# The problem
Would you write out the lines below exactly, from the one containing "Task: Click the" to the very last, but without the pictures?

# Given records

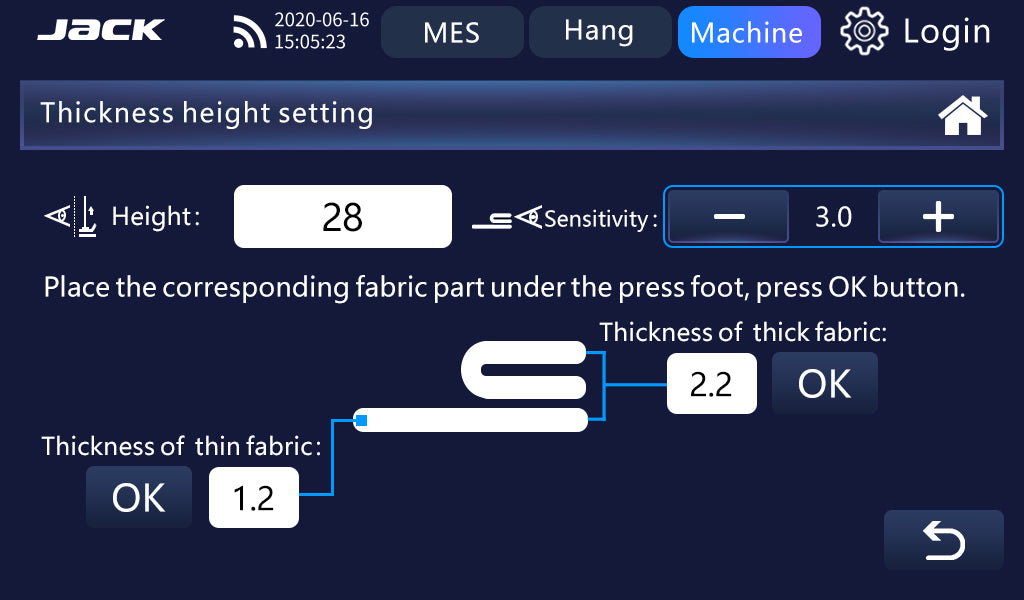Tap the Wi-Fi signal icon
This screenshot has width=1024, height=600.
point(249,32)
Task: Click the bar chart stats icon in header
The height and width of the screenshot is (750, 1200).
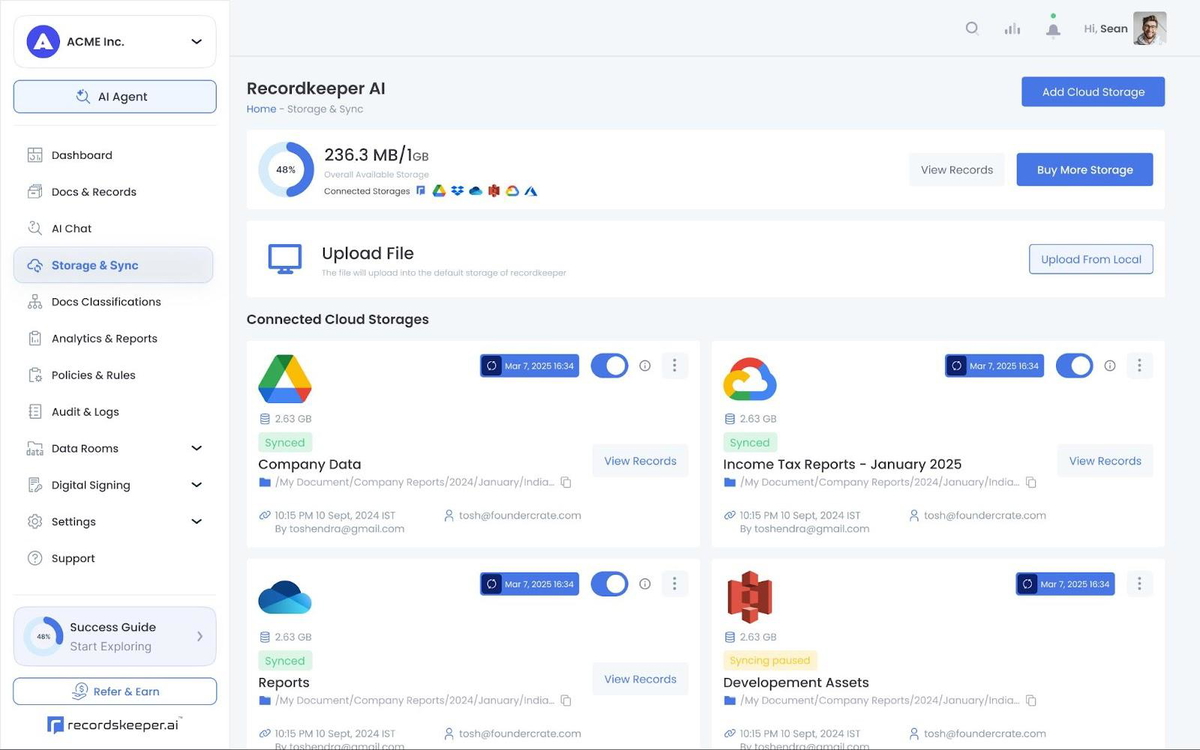Action: (x=1012, y=29)
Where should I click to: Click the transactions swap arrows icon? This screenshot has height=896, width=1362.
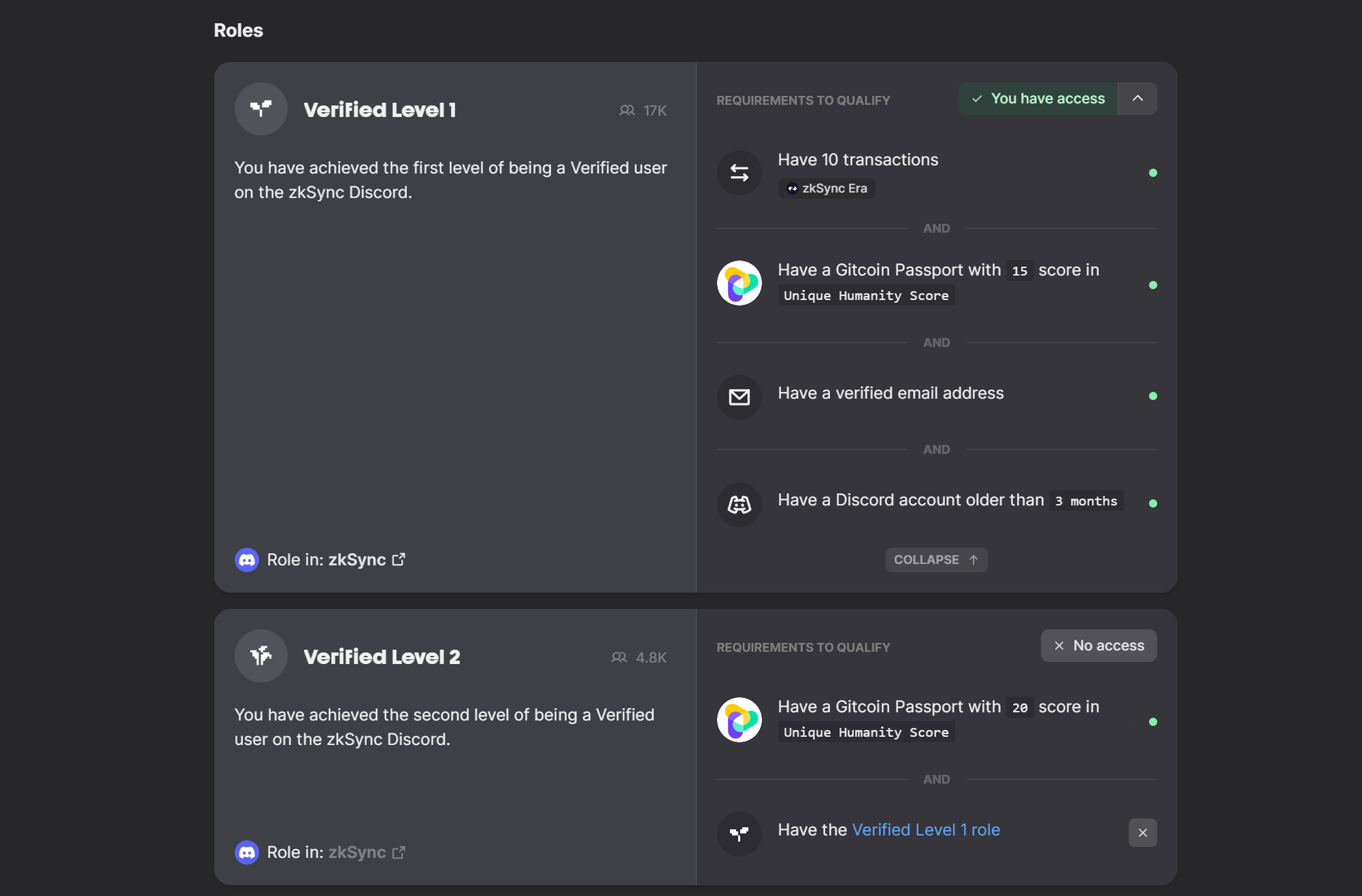pyautogui.click(x=739, y=173)
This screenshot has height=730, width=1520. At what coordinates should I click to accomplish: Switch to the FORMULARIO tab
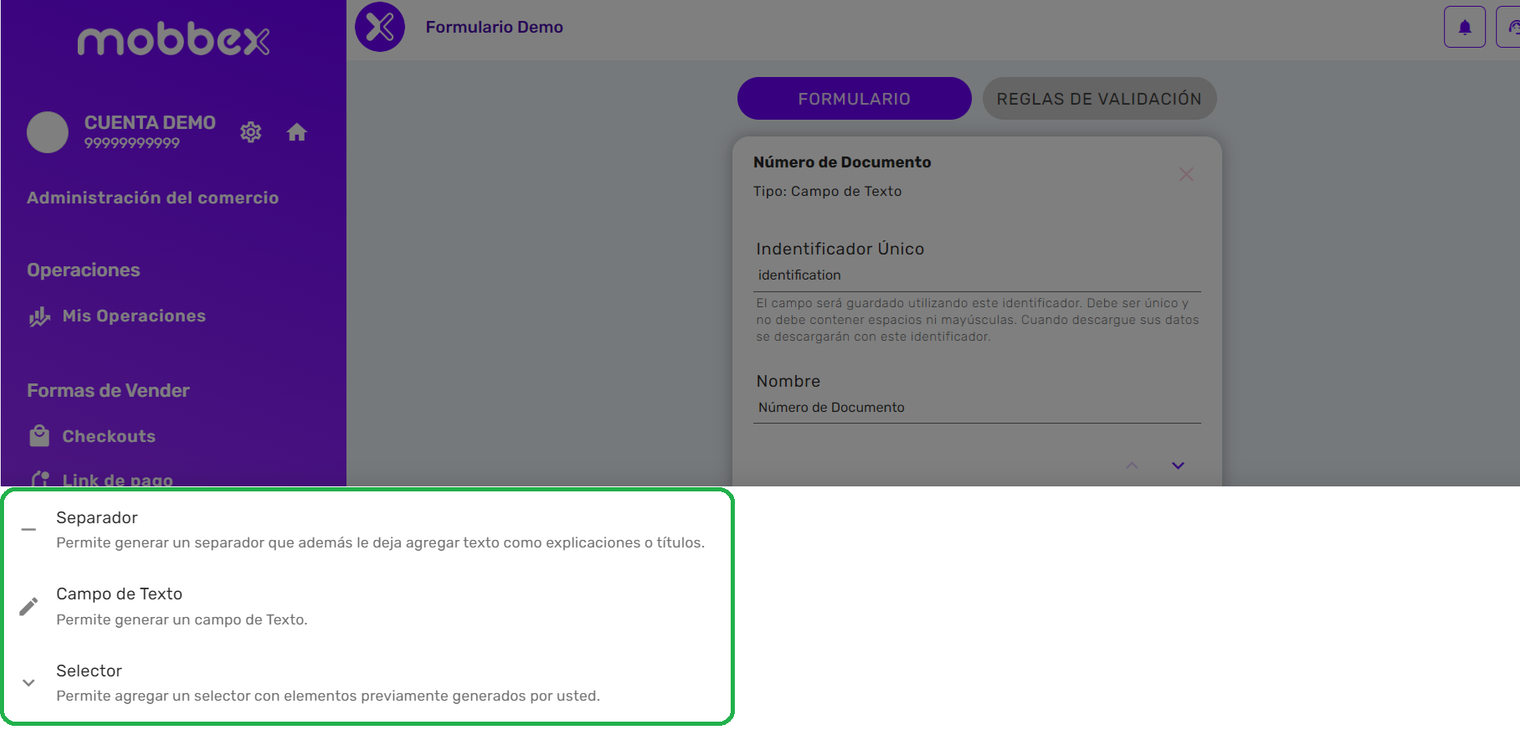(x=854, y=98)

# Task answer
Task: Click the bar chart stats icon in header
The height and width of the screenshot is (750, 1200).
Action: (x=1012, y=29)
Where should I click to: Click the transactions swap arrows icon? This screenshot has height=896, width=1362.
pyautogui.click(x=739, y=173)
This screenshot has height=730, width=1520. At what coordinates should I click to accomplish: Switch to the FORMULARIO tab
(x=854, y=98)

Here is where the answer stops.